— Task details —
Copy the rows verbatim, starting with the first one and ending after the line that contains "Action: (x=1645, y=304)".

** BEGIN **

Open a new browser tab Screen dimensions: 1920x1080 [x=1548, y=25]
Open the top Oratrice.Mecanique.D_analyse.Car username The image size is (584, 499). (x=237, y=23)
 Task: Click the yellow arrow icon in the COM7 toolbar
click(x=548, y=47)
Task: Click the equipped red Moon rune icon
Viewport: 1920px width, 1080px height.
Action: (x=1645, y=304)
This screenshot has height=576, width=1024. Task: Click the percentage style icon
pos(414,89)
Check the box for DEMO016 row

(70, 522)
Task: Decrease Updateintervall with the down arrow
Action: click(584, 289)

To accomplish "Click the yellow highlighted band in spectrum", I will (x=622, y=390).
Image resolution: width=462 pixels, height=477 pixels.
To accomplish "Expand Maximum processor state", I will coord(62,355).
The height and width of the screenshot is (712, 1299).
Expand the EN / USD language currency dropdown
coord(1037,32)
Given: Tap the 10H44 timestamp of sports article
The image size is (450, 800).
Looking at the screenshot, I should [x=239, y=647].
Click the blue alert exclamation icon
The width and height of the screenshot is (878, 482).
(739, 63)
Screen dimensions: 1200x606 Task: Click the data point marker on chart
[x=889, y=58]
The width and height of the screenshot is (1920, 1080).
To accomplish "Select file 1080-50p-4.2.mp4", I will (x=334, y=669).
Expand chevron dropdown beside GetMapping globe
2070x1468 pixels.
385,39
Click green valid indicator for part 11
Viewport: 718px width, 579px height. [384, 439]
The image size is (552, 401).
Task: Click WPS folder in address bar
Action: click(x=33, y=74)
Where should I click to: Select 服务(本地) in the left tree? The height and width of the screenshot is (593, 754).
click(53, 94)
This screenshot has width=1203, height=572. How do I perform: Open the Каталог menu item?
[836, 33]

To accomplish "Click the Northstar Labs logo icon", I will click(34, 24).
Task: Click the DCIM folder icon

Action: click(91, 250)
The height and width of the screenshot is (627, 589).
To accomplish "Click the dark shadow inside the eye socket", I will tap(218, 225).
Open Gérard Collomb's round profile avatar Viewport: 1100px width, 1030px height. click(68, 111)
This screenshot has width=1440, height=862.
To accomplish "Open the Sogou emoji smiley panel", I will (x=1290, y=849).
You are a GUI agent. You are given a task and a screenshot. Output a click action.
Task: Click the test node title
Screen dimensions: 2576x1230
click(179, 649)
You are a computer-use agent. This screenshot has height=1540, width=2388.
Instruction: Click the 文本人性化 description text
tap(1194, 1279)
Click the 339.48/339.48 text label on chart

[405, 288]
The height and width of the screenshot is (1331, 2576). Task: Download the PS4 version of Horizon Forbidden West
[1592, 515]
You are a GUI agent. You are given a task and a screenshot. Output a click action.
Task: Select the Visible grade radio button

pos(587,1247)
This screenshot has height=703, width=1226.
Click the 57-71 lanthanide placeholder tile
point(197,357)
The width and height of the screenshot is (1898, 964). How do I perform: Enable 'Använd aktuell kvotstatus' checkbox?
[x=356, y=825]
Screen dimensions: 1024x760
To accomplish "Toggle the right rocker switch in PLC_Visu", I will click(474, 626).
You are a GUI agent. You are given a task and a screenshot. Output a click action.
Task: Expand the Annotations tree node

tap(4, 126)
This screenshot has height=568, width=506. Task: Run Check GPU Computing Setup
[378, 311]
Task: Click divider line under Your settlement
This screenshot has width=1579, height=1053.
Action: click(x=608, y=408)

** END **

— Response to this exercise —
Open a new browser tab Screen dimensions: 1920x1080 [x=1548, y=25]
Open the top Oratrice.Mecanique.D_analyse.Car username The image size is (584, 499). (x=237, y=23)
 Task: Click the yellow arrow icon in the COM7 toolbar
click(x=548, y=47)
Task: Click the equipped red Moon rune icon
Viewport: 1920px width, 1080px height.
Action: (x=1645, y=304)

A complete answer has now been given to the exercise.